**Oefeningen:**
(A) Klopt elk van deze uitspraken volgens het fragment over niet-conventionele praktijken? Antwoord per uitspraak met ja of nee en citeer de woorden uit het fragment die de doorslag geven. (i) Minister Onkelinx sprak op 25 juni 2008 in de Kamercommissie voor de Sociale Zaken. (ii) Haar strategische cel plande ontmoetingen met apothekers. (iii) De rechtbank in Brugge wijst de beroepsgroepen aan als oorzaak van de problemen.
(B) Schrijf uit het fragment over niet-conventionele praktijken letterlijk het stuk over van "Dat was een" tot en met "van de problemen.".

**Gekozen fragment:**
Precies een jaar geleden, op 25 juni 2008, verklaarde minister Onkelinx in de Kamercommissie voor de Sociale Zaken dat ze haar administratie de opdracht had gegeven om een structuur en een procedure uit te werken met betrekking tot registratie van de niet-conventionele praktijken, enerzijds, en de individuele beoefenaars, anderzijds. Ze verklaarde toen dat haar strategische cel ontmoetingen plande met homeopaten, acupuncturisten, osteopaten en chiropractors. Na dat overleg zou ze uitzoeken of de wet eerst nog moest worden aangepast.
Dat was een jaar geleden. In november kondigde de minister weer een nieuwe studie aan. Ondertussen blijven de rechtszaken van en tussen de betrokken beroepsgroepen elkaar opvolgen. De rechtbank in Brugge wijst nu expliciet de overheid aan als oorzaak van de problemen.

**Bronmateriaal:**
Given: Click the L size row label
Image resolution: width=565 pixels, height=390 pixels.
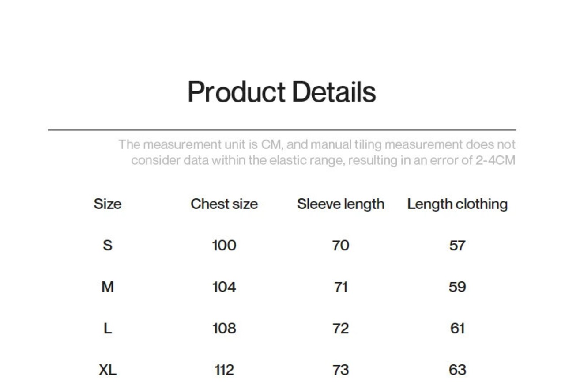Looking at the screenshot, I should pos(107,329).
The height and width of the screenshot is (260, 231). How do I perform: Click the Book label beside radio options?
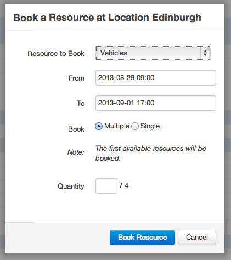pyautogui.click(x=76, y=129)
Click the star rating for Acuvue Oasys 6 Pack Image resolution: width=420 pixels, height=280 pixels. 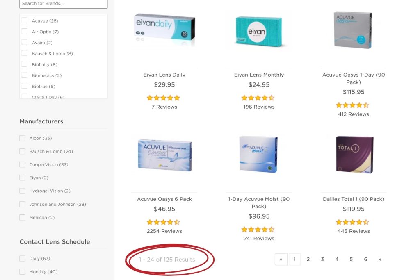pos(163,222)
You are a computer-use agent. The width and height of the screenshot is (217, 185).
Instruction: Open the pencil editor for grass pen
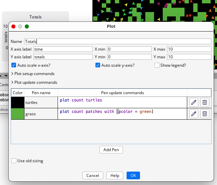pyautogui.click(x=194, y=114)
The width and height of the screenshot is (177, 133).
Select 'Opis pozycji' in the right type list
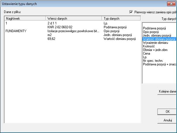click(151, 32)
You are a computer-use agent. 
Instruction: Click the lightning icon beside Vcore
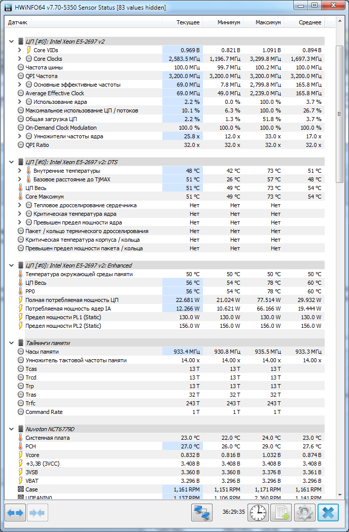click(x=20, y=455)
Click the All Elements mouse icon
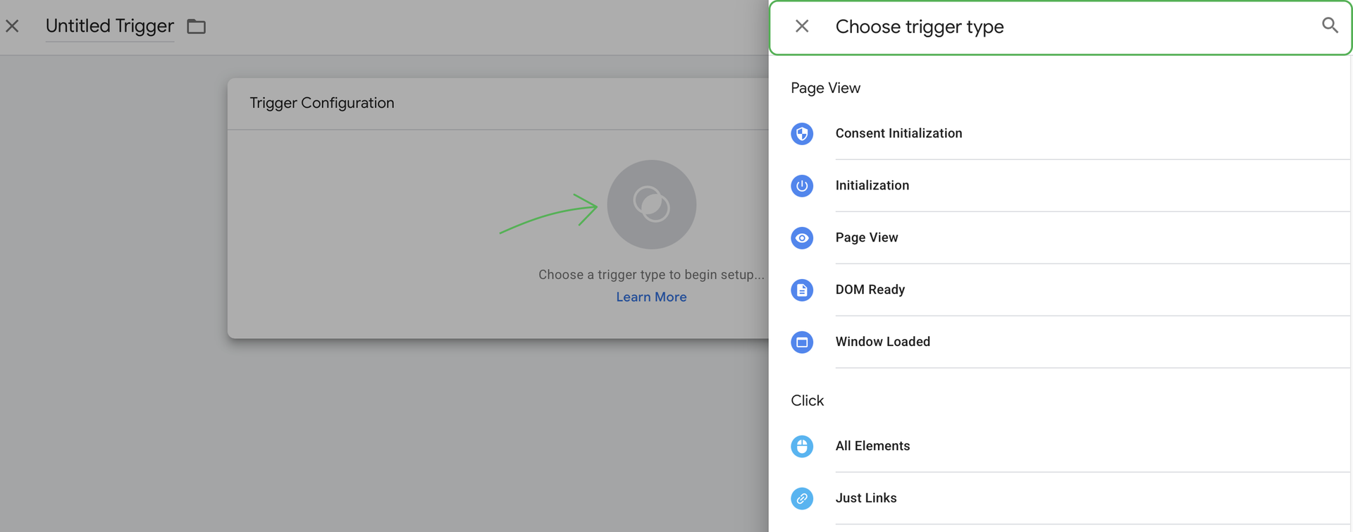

**Oplossingen:**
(A)
(i) Ja: "op 25 juni 2008, verklaarde minister Onkelinx in de Kamercommissie voor de Sociale Zaken"
(ii) Nee: "ontmoetingen plande met homeopaten, acupuncturisten, osteopaten en chiropractors"
(iii) Nee: "De rechtbank in Brugge wijst nu expliciet de overheid aan als oorzaak van de problemen."

(B)
Dat was een jaar geleden. In november kondigde de minister weer een nieuwe studie aan. Ondertussen blijven de rechtszaken van en tussen de betrokken beroepsgroepen elkaar opvolgen. De rechtbank in Brugge wijst nu expliciet de overheid aan als oorzaak van de problemen.